Daniel Michael Paul Cudmore (1811 – 3 November 1891) was a pastoralist in the early days of South Australia and the founder of a family highly influential in that and other States, especially Queensland.
Daniel was born in Tory Hall in County Limerick, Ireland in 1811 and educated in Essex, England. In 1835 he and his wife Mary (née Nihill), together with his wife's immediate family, emigrated to Australia on the John Denniston under Captain Mackie which left Liverpool on 11 February 1835 for Sydney, Australia and arrived in Hobart, Tasmania (or Van Diemen's Land as it was then known) on 7 June 1835. His original destination may have been Sydney, but while the ship was in Hobart, he met a cousin, surgeon Captain Russell of the 63rd Regiment, who persuaded him to settle in Tasmania. Daniel found employment as a schoolmaster, then at Peter DeGraves' (1878 – 31 December 1852) Cascade Brewery at The Cascades in Hobart.

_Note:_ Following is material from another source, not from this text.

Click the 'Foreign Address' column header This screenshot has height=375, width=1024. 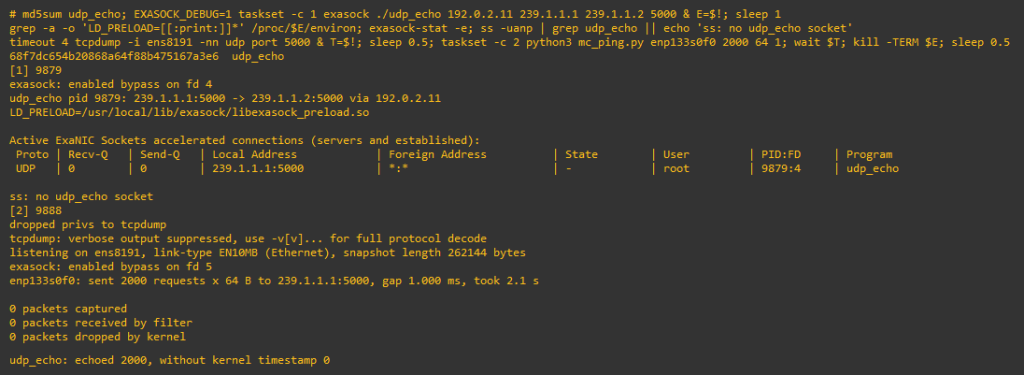click(x=438, y=154)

A year later they received news of the Proclamation of South Australia and he chartered a yacht and with a cargo of supplies headed for the new colony, arriving at Holdfast Bay early in 1837, Mary following in the Siren, on which yacht their second child, James Francis, was born. Daniel was a partner in the Adelaide Union Brewing Company opposite the office of the Southern Australian on Rundle Street in 1838. In August 1843 he took out a wine and beer licence for the "Harp Inn" (later "Harp of Tara") on North East Road, near Dry Creek. In the early 1840s he built a substantial brewery and a malt factory off Melbourne Street, North Adelaide, which perhaps became the Lion Brewing and Malting Company.